Work instructions –
Collect all lines below with the string "computer".

Supplied material: Begin

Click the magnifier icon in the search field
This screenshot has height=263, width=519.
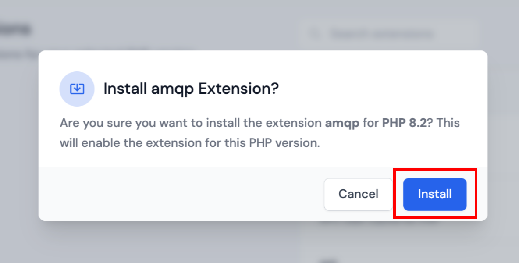pos(315,33)
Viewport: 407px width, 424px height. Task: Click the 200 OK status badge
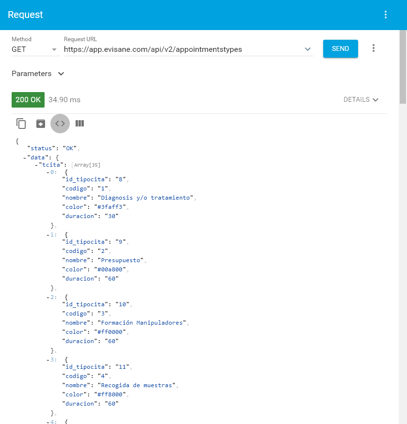point(28,99)

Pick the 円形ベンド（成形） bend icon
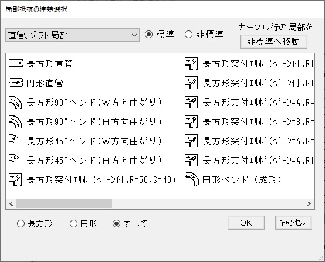[192, 179]
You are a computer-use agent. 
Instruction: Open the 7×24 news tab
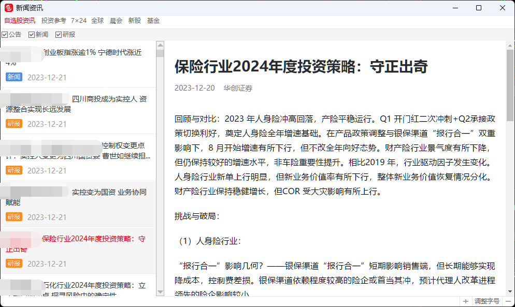(79, 21)
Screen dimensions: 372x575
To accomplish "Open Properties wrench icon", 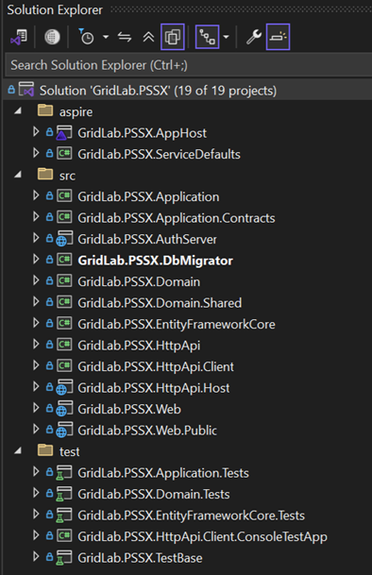I will 253,37.

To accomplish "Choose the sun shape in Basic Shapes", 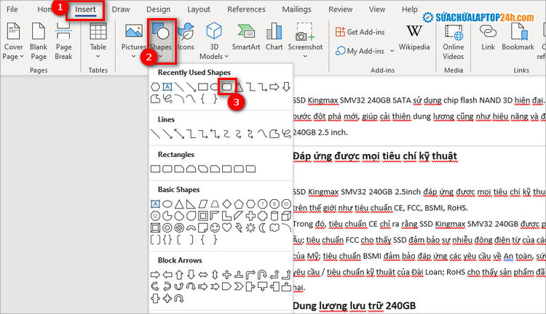I will (x=250, y=228).
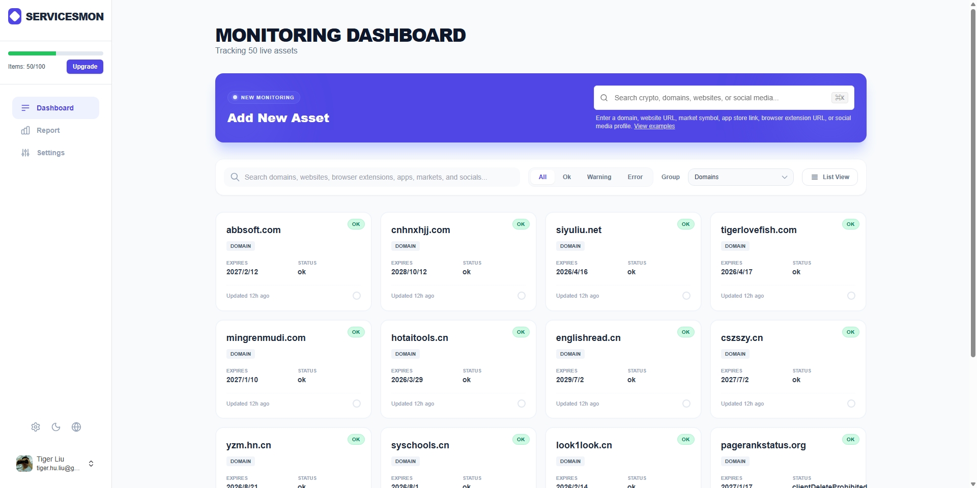Click the ServicesMon logo icon
The height and width of the screenshot is (488, 977).
15,16
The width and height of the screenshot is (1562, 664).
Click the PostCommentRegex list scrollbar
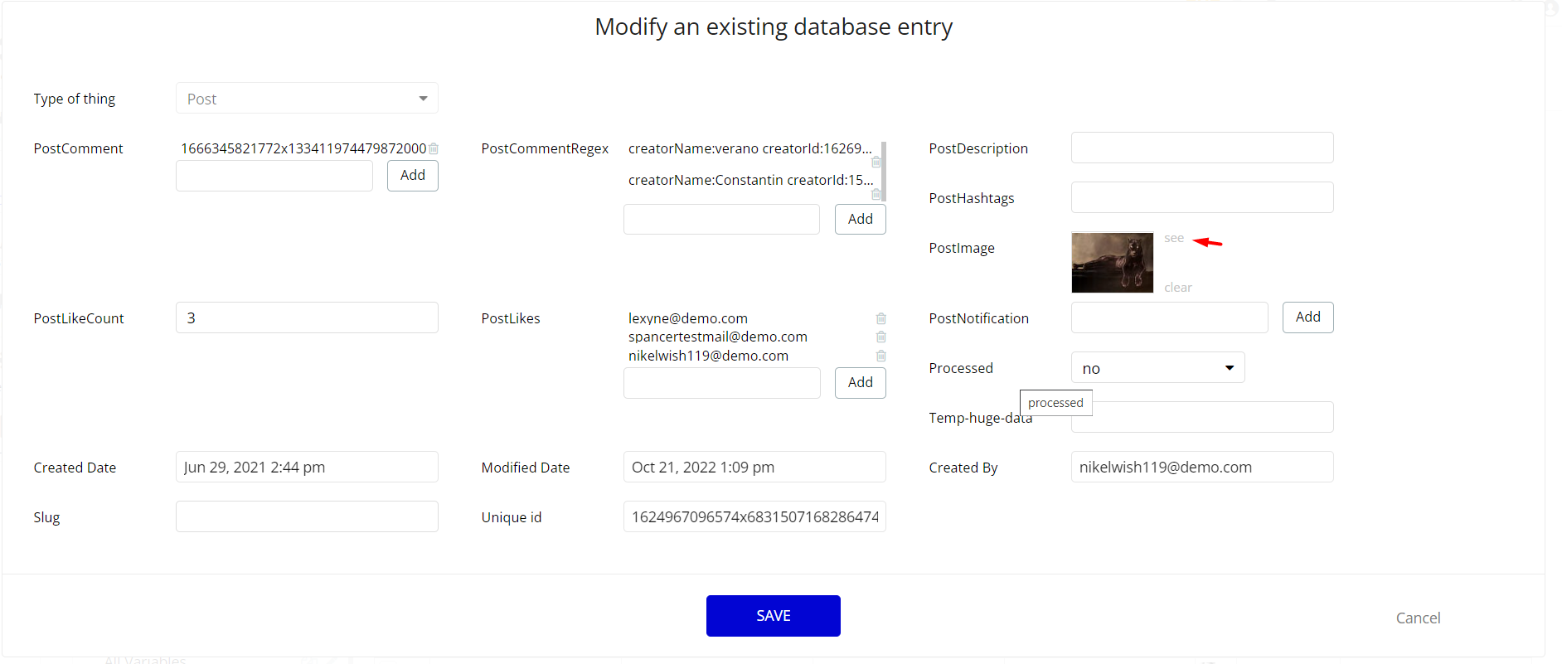pyautogui.click(x=884, y=172)
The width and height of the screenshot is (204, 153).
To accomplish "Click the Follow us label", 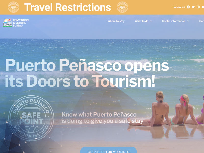I will pos(179,7).
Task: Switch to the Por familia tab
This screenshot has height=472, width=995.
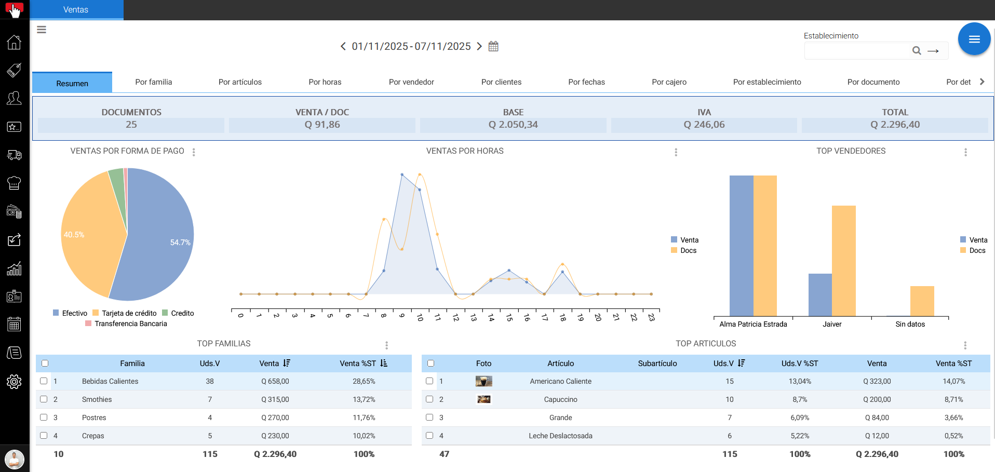Action: [153, 82]
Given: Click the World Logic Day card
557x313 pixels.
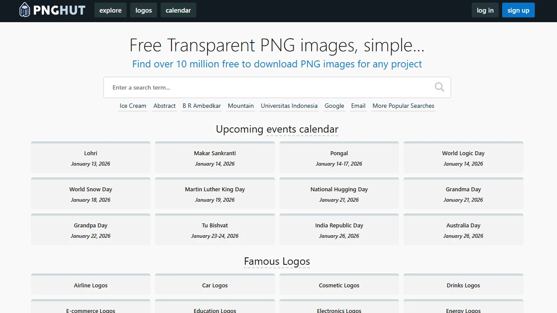Looking at the screenshot, I should [463, 158].
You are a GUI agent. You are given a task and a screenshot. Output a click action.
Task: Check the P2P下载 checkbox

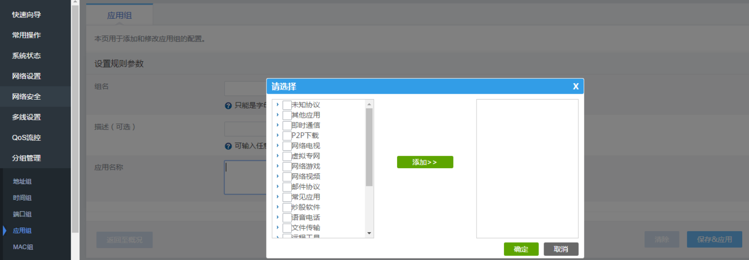[x=287, y=136]
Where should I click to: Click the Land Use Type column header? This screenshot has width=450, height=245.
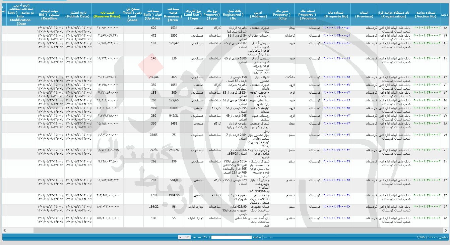pyautogui.click(x=193, y=14)
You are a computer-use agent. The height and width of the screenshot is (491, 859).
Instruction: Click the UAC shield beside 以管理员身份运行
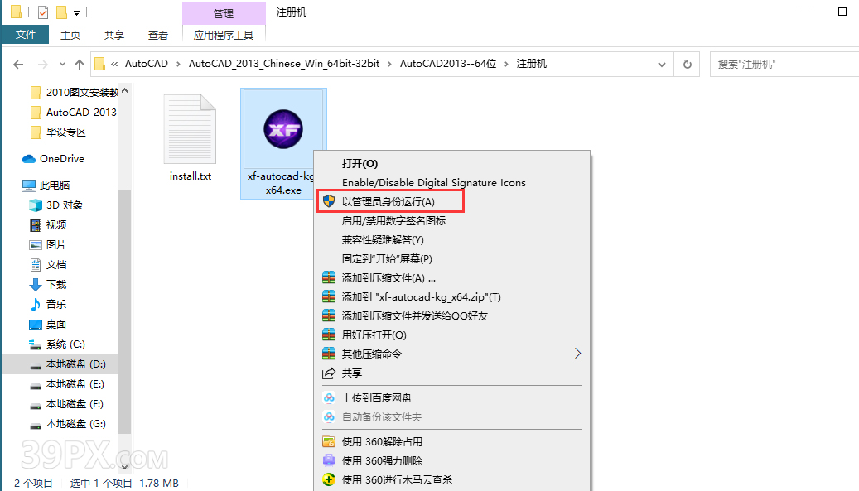coord(328,200)

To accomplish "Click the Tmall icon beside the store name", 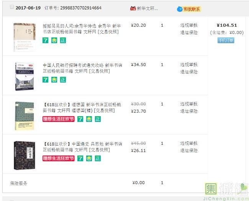I will pyautogui.click(x=133, y=8).
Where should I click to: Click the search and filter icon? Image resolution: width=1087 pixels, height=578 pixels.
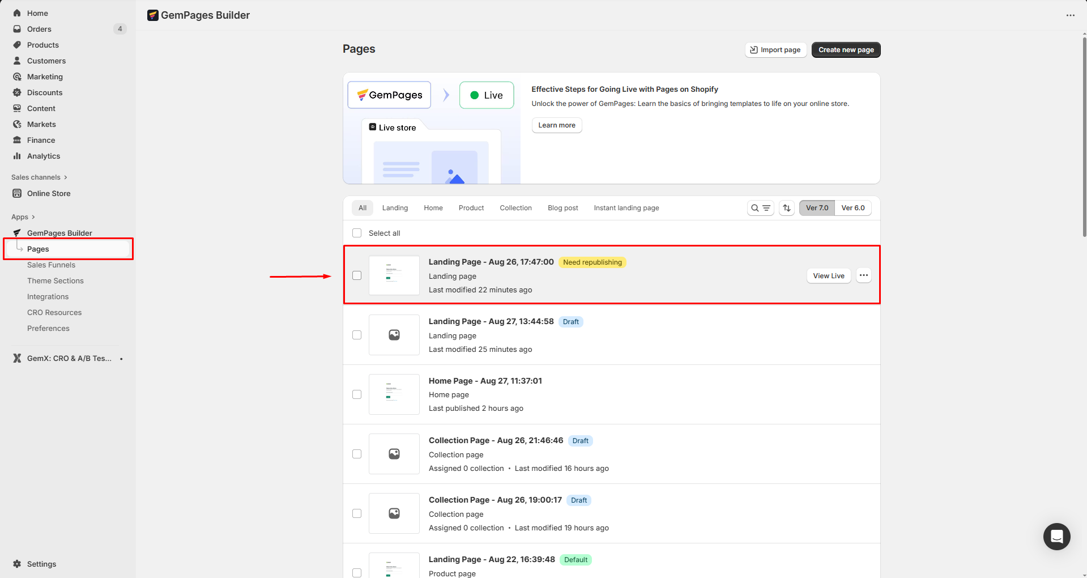click(760, 208)
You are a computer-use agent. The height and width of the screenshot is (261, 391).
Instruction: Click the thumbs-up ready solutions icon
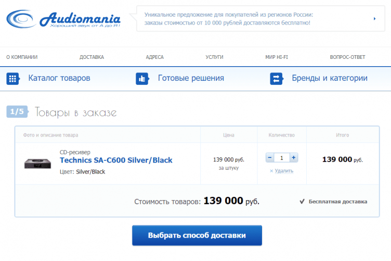point(142,79)
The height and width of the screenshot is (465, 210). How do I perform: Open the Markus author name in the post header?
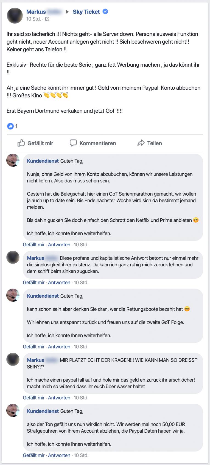[36, 12]
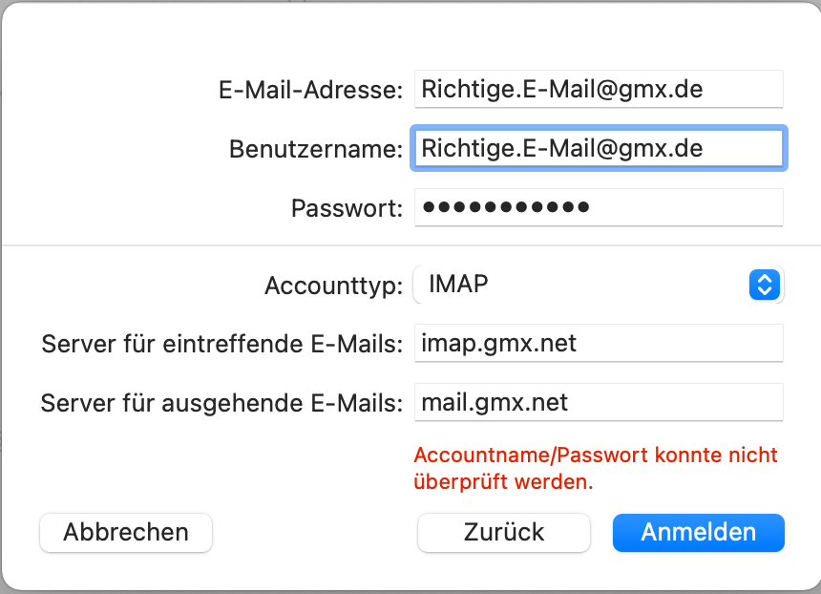Click the words überprüft werden in the error

(503, 482)
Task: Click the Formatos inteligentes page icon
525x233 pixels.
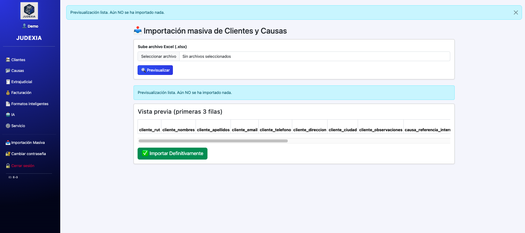Action: coord(8,104)
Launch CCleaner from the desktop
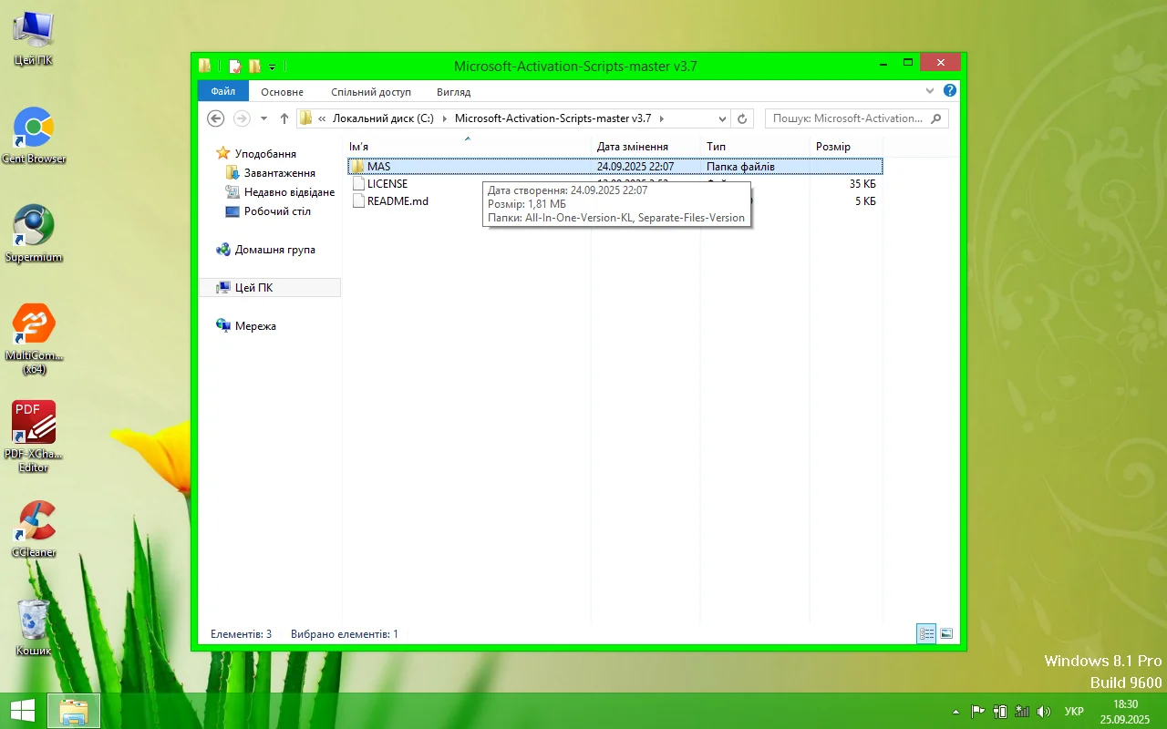 pos(34,528)
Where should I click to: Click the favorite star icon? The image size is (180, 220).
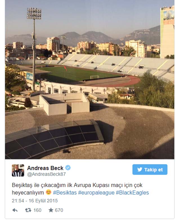51,210
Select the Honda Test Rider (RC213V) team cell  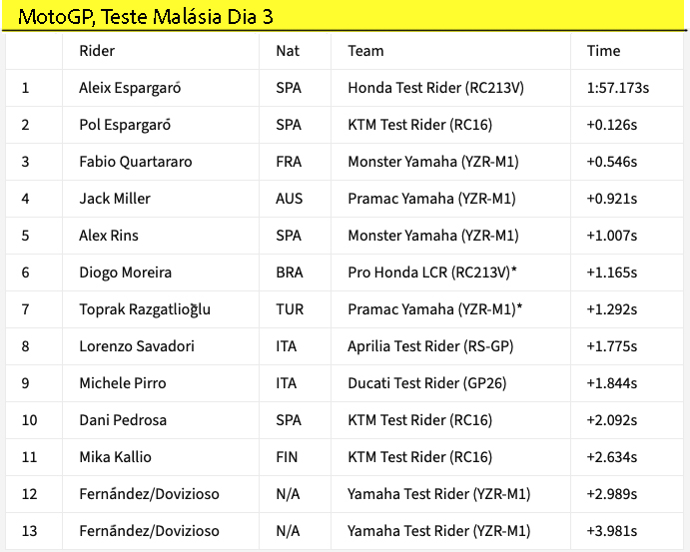pos(435,88)
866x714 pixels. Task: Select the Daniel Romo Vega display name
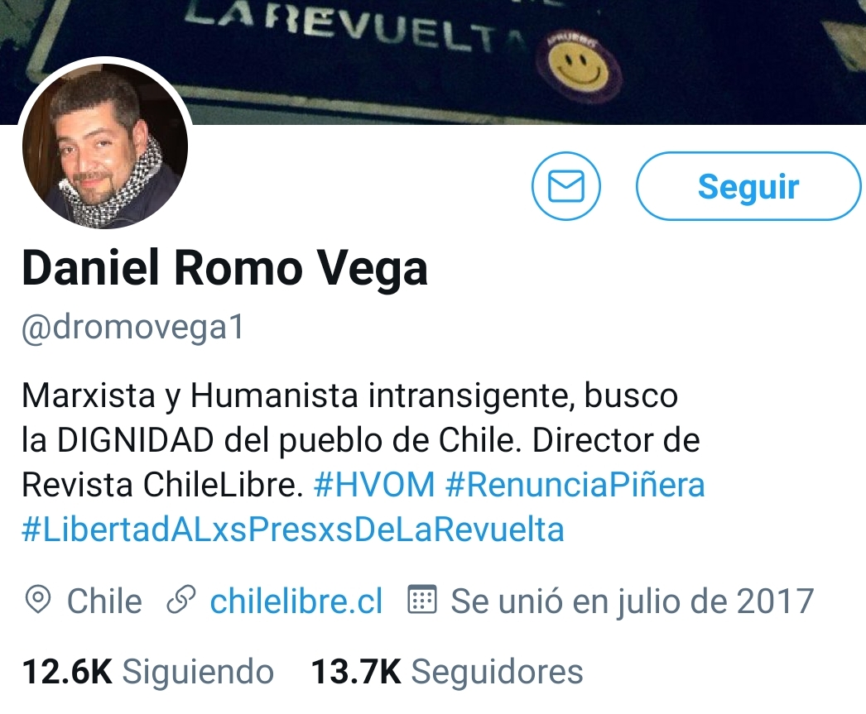pyautogui.click(x=225, y=269)
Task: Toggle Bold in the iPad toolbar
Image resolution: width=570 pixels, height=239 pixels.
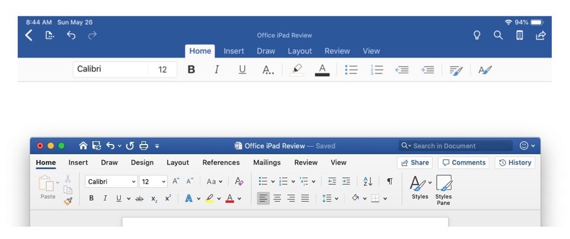Action: pos(192,69)
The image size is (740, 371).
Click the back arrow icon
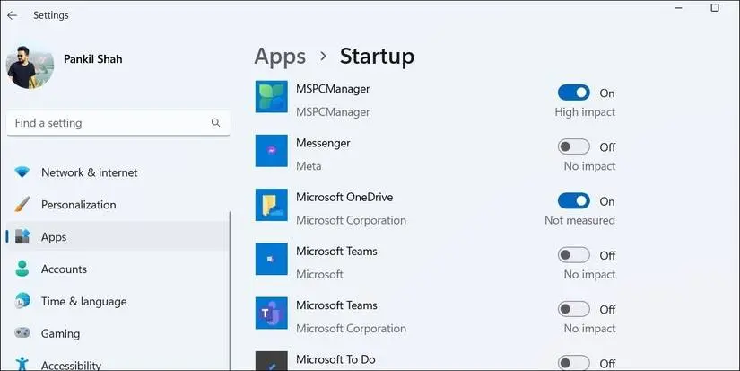tap(13, 15)
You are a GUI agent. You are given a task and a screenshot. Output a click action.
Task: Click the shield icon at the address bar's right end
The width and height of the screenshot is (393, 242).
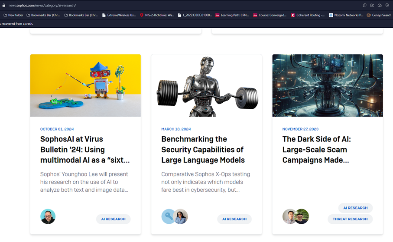coord(387,5)
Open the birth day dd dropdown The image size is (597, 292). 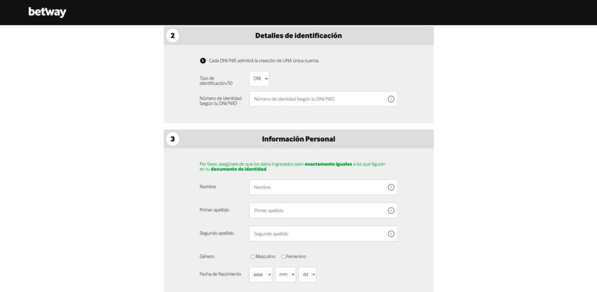click(307, 275)
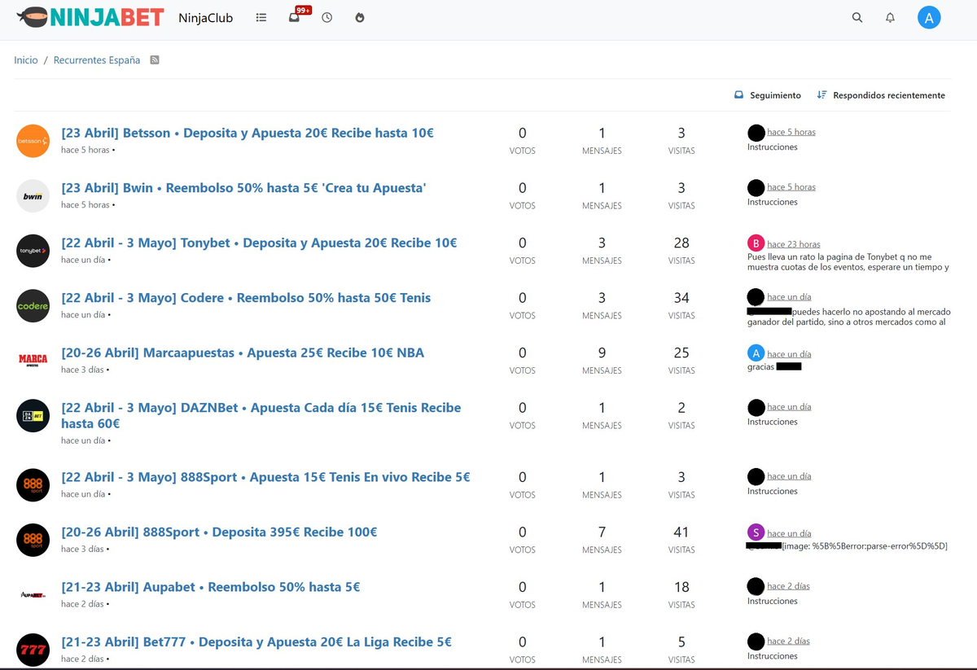This screenshot has width=977, height=670.
Task: Open the RSS feed icon next to breadcrumb
Action: [154, 59]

Supplied material: End

Solution to the exercise –
You are a computer-use agent. 
You are a computer-use agent. The height and width of the screenshot is (491, 859).
You are a computer-use agent. The height and width of the screenshot is (261, 391).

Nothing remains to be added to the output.